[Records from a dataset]
————————

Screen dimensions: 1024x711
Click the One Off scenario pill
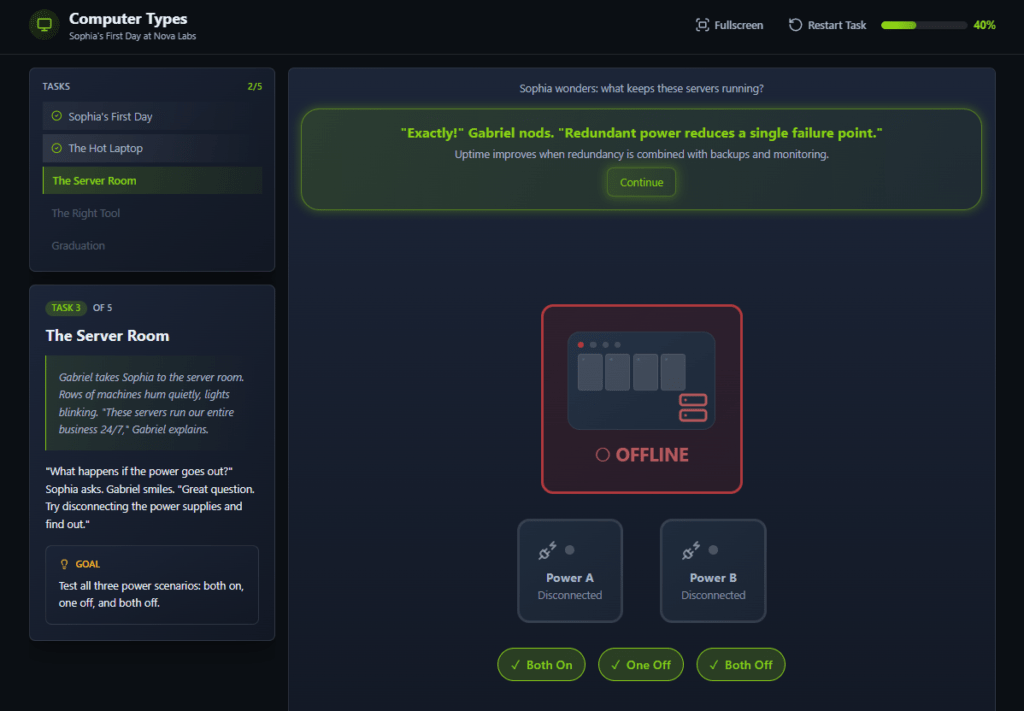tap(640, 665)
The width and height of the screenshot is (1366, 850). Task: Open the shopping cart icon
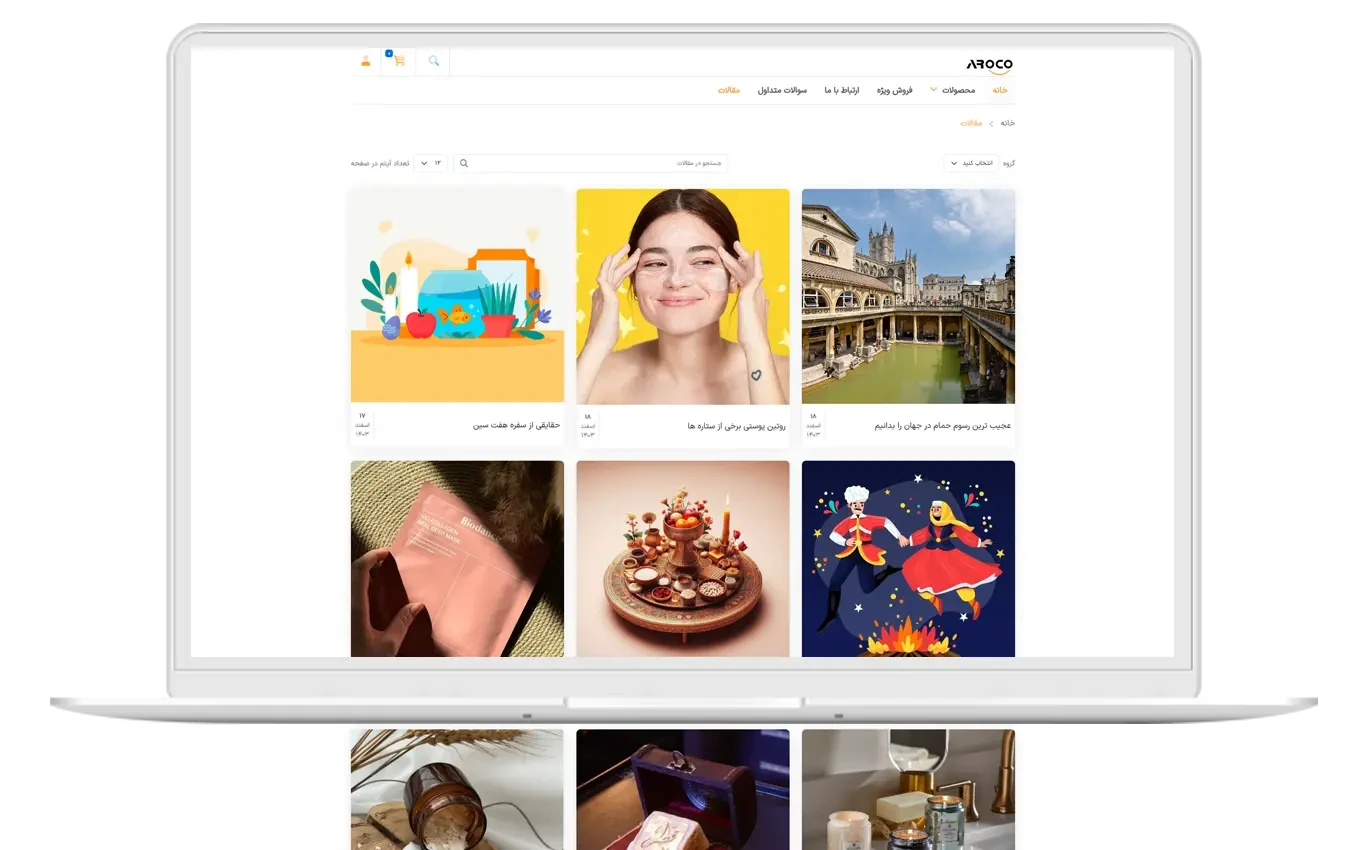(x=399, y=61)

————————

Nothing but the lines from the one containing "Click the One Off scenario pill" through the end of the entries should be written out, exactly and without pictures.

[TASK RESPONSE]:
Click the One Off scenario pill
tap(640, 665)
The width and height of the screenshot is (1366, 850). Task: Open the shopping cart icon
(x=399, y=61)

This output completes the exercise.